The Seelie were, by Lara’s estimation, a fragile-looking people to begin with, but even so, Dafydd’s weakness frightened her. His bones seemed to shine through parchment-fine skin, as if he faded before their eyes. He’d burned up too much power: the truth of that rang through her in ceaseless waves, like water at the shoreline. Whether he could recover with time and rest, she didn’t know. It seemed all too likely that, cut off from the Barrow-lands, he would never regain his strength.

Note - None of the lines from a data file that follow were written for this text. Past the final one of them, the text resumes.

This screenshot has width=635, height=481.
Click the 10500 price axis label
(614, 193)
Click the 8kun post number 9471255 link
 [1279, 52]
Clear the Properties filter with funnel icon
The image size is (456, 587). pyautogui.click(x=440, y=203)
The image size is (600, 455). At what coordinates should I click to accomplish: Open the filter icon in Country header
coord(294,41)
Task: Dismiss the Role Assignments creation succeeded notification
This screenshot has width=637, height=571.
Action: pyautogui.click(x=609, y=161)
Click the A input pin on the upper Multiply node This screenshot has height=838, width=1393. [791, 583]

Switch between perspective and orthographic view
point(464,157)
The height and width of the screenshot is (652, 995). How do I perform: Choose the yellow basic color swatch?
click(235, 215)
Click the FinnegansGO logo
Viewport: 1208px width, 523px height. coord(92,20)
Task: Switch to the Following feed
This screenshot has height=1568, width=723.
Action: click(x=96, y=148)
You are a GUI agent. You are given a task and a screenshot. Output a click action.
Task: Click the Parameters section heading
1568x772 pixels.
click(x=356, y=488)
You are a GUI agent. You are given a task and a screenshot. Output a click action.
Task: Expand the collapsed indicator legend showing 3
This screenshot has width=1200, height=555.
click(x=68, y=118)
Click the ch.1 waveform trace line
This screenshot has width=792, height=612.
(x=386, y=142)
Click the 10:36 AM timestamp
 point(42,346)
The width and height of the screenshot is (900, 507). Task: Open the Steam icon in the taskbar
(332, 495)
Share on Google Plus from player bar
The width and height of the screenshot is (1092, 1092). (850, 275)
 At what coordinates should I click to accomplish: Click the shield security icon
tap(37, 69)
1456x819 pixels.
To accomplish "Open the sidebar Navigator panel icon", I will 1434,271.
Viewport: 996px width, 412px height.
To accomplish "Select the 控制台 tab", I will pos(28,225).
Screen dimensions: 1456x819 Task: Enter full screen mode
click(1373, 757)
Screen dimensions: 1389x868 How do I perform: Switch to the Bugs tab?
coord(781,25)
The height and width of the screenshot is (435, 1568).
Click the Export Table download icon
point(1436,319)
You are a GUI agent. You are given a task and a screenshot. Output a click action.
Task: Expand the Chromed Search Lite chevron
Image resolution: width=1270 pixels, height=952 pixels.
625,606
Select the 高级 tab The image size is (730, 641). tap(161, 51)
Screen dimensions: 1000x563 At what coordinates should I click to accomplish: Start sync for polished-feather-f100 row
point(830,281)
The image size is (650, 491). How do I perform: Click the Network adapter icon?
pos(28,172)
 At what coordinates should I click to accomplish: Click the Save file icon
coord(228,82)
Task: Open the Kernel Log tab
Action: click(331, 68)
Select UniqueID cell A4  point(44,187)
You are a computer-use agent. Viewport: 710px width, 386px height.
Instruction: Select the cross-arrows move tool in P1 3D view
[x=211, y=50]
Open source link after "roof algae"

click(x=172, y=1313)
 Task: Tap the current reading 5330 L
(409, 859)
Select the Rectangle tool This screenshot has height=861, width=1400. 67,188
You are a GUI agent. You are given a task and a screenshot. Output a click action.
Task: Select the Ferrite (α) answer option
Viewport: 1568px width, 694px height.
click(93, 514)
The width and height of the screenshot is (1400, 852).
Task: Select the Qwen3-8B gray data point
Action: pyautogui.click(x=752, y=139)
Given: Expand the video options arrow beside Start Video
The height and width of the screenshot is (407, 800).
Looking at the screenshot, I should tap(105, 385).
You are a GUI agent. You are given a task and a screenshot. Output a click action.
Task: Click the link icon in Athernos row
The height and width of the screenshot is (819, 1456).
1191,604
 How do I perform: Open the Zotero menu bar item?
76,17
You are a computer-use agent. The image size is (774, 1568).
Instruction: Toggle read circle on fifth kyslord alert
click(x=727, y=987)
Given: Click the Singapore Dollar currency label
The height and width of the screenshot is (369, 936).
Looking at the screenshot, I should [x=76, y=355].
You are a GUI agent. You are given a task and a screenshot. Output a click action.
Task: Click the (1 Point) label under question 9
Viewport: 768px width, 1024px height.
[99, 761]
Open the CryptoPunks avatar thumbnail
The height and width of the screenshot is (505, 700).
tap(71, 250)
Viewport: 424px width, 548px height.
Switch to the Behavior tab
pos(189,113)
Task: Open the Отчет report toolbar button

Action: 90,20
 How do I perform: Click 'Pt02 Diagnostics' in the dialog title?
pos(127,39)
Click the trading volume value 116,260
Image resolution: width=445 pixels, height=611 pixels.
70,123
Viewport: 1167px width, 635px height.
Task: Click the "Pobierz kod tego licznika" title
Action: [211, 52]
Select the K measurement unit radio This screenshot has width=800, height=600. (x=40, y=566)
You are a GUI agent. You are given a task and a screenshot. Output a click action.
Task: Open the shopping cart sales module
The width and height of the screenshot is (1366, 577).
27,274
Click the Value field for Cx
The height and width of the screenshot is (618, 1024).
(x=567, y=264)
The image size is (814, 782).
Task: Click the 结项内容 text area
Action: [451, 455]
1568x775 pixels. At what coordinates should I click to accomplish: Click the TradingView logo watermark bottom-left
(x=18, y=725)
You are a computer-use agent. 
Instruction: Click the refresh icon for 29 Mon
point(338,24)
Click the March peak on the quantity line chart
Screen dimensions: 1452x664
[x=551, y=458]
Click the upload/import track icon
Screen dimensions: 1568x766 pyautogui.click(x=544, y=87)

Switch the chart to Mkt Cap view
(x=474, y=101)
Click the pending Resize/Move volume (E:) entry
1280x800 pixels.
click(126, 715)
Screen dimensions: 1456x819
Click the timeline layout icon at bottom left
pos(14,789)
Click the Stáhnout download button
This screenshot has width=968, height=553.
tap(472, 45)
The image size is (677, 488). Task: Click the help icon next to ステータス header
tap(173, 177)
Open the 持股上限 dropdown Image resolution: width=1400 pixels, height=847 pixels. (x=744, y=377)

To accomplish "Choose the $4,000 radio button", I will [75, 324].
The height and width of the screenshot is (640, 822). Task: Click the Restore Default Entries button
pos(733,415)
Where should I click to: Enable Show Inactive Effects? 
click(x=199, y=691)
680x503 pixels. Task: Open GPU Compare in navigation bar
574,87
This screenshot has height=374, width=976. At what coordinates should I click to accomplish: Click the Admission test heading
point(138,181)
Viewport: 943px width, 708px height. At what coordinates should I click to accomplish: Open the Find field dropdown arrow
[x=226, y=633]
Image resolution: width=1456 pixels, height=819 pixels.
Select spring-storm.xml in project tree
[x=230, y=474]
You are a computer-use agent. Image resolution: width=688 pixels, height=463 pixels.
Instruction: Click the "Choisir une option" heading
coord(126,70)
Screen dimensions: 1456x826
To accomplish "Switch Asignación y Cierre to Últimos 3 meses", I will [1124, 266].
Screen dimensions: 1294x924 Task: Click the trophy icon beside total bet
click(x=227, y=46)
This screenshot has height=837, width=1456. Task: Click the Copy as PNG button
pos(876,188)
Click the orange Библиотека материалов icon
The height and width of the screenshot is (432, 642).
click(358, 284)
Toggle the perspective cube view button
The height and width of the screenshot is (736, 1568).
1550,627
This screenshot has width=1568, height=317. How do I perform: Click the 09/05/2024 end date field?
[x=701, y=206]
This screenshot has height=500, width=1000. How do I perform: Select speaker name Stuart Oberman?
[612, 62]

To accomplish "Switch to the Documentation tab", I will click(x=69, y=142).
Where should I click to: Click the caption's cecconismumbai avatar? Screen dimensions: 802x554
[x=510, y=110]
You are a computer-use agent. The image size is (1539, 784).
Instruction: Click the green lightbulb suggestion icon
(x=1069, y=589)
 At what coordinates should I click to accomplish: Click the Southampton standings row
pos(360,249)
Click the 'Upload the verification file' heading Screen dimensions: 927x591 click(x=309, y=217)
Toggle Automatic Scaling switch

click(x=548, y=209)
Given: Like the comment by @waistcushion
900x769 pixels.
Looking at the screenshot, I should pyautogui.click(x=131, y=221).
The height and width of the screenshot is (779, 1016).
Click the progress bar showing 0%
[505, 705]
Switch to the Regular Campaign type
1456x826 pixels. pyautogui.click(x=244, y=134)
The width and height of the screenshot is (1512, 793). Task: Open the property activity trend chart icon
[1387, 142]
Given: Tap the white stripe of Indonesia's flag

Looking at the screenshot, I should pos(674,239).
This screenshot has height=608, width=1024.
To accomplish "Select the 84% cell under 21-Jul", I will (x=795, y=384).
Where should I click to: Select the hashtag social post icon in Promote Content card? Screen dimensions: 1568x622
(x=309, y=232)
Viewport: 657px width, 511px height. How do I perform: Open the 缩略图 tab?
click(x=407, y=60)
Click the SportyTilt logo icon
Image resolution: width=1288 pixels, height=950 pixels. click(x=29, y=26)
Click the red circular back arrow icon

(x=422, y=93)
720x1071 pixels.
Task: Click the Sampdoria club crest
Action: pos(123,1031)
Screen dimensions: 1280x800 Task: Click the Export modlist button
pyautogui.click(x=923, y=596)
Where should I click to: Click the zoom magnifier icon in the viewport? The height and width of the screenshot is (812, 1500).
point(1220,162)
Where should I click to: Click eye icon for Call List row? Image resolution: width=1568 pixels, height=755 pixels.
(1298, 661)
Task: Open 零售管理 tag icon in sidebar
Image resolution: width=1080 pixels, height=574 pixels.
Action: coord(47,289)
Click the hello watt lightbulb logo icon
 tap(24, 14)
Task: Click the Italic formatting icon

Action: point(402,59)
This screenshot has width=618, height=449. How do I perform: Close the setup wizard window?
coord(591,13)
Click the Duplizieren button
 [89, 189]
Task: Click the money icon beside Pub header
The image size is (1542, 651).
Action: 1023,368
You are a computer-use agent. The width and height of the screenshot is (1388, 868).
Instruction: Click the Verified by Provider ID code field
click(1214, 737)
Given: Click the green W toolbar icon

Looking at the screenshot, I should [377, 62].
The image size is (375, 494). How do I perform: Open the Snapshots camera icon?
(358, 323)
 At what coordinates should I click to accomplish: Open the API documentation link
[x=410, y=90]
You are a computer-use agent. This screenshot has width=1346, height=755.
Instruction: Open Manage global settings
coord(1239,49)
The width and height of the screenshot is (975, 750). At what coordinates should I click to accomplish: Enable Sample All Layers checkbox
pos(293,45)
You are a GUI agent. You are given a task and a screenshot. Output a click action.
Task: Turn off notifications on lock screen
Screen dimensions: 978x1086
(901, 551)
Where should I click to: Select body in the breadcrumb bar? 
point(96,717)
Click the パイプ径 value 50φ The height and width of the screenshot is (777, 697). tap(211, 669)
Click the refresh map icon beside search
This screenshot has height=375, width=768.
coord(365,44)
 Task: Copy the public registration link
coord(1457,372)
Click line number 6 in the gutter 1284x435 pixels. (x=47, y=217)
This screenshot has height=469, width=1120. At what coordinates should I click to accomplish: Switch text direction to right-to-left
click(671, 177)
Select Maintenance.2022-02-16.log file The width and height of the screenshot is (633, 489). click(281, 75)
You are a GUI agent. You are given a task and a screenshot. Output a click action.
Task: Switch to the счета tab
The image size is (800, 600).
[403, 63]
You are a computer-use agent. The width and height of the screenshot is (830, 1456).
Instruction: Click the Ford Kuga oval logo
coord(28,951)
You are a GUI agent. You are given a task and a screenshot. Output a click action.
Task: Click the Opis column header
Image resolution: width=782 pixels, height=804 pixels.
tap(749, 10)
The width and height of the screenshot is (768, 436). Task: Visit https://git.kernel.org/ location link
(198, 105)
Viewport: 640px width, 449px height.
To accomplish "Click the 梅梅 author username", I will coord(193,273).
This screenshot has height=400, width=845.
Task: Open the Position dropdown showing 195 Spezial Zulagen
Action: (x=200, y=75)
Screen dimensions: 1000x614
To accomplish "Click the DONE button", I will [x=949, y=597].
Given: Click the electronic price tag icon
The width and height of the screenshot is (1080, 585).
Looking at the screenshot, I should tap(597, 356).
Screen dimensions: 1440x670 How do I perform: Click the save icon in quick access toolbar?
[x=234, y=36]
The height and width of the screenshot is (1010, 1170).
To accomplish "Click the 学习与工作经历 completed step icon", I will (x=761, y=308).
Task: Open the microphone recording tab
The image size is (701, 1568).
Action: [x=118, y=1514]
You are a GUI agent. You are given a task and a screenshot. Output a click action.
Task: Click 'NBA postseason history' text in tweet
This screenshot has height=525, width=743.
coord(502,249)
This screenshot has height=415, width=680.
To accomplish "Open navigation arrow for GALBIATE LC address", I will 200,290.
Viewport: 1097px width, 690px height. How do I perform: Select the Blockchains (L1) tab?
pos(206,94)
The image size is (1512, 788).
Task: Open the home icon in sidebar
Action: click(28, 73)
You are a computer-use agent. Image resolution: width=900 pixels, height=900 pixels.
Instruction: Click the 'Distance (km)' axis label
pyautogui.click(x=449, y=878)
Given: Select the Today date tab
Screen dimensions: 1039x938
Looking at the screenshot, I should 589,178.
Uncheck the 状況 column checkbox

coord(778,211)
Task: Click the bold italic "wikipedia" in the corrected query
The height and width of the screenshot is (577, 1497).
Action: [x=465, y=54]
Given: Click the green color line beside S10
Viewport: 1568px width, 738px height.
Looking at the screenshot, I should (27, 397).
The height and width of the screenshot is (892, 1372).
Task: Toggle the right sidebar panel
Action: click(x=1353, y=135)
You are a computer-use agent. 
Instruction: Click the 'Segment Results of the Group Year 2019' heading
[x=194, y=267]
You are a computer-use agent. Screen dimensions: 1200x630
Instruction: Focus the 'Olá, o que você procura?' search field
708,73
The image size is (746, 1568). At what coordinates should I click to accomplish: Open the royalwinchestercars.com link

He’d given them the address of his storage unit in Peabody, and at Lara’s urging, the combination to its lock, before fading into a restless drowse he hadn’t fully woken from. The car they’d found there was new enough to be unremarkable, but old enough to lack the global positioning system that most new vehicles were automatically fitted with. With luck it wouldn’t matter; with luck no one would trace their change of vehicles and be looking for a mid-range blue four-door Corolla. Lara glanced behind her to where Dafydd sprawled gracelessly across the seat as he dozed, and said “With any luck” aloud.
“I’m not going to assume luck is on our side. Lara, look, not like any of this was planned, but do you have any kind of … plan?” Kelly’s fingertips tapped the wheel, quick nervous rhythm. “I’m running on adrenaline and spy movies here. I know about not using credit cards and sticking to blue roads instead of interstates, but beyond getting us out of the greater Boston metropolitan area, I don’t know what to do.”
Lara pressed her temple against the window, watching the roadside scenery turn to a blur of green. “I keep thinking we need to go to Wales.”
“Wales? What, like in Britain? Not a chance, sister. I don’t think eighty-five hundred dollars is enough to buy us fake passports, even if I had any idea where to go to try to get that kind of thing. Wales? Are you serious? Why?”
“Because it’s where Dafydd said he was from. That the Barrow-lands are close to it, in terms of how his world and this one map to each other. Ioan said something about how once upon a time people from this world were able to cross to the Barrow-lands through underground paths.”
“Long ago,” Dafydd murmured from the backseat. “Long ago. Even in Oisín’s time it took royal blood casting the worldwalking spell, and that was a long time ago.”
Lara twisted around, hooking her arm over the back of the seat. “Hey, you’re awake. How do you feel?”
Dafydd took a breath, held it, and on the exhalation admitted, “Terrible.”
“You look awful.” Lara wrinkled her nose at the raw truth, but it got a chuckle from Dafydd. She smiled wanly in return, then found herself echoing his deep breath and long exhalation. “Have you ever heard of a worldbreaking weapon? Not me, but something that might have been used to destroy Unseelie territory?”